Родственники растащили нас в разные стороны для расправы. Бабушка залезла в мой рюкзак и принялась выкладывать содержимое на асфальт: семь серебряных ложек (для обмена), пилотку, кусок хлеба с маргарином, трусы, спички, еще трусы…
При этом она приговаривала:
– Это зачем? А это? А это для чего? Ты что, в баню собрался? Я молчал, я еще не мог сообразить, хорошо все закончилось или нет. Неужели сам инициатор нашего побега, Борис, стал предателем? Нет, вероятно, за ним следили – его мать считалась самой хитрой женщиной во дворе.
– Мало мне, что твой отец на фронте, что дядя Женя и дядя Леня на фронте? Тебя еще там не хватало! – бабушка впихивала в рюкзак разбросанные вещи.
– Мало! – выкрикнул я. – Уже немцы Майкоп взяли!
Бабушка стукнула меня по спине.
– Посмотрите на него! – она еще раз стукнула меня по спине, тем самым придавая начальную скорость моему тощему телу.
Я шел и плакал. Обидно. Неужели Борис выдал нас?
Меня заперли в комнате на весь день. Я лежал на диване и размышлял. Кто же нас предал? Я был уверен, что не Борис. Но сердце мое сладко ныло при мысли о том, как мы примемся обвинять Бориса в предательстве, когда нас выпустят из заточения. Я зло радовался тому, что в чем-то можно укорить его гордую натуру, позлословить.
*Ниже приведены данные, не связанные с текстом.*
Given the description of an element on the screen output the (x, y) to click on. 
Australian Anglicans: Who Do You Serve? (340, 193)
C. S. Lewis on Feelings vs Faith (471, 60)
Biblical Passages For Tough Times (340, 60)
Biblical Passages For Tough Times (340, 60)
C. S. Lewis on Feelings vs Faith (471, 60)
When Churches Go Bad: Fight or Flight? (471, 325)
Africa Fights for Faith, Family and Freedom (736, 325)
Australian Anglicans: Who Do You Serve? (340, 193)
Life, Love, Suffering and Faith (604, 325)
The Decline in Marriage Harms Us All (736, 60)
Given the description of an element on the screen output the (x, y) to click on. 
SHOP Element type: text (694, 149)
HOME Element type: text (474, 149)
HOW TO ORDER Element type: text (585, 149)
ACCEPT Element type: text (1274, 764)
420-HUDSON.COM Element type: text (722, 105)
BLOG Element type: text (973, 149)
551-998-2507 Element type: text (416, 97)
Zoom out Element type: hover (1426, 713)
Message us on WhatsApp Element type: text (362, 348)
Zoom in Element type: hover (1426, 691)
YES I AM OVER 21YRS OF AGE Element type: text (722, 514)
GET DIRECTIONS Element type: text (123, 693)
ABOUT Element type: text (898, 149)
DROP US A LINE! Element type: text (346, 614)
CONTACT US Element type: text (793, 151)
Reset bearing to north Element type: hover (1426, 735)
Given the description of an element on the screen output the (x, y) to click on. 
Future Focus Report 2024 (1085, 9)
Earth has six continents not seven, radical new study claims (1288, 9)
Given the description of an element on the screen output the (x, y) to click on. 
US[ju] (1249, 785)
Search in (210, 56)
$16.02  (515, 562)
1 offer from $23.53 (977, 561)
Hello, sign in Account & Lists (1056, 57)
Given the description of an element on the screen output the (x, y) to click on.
Если он станет оправдываться, то ничего не сможет доказать. Но я знал, что он не будет оправдываться, он выслушает нас с усмешкой, гордый человек. Потом он скажет, что не желает знаться с нами, раз мы его подозреваем таким страшным подозрением, как предательство. И горше всех от этого разрыва буду переживать я сам, завистник и мелкий честолюбец.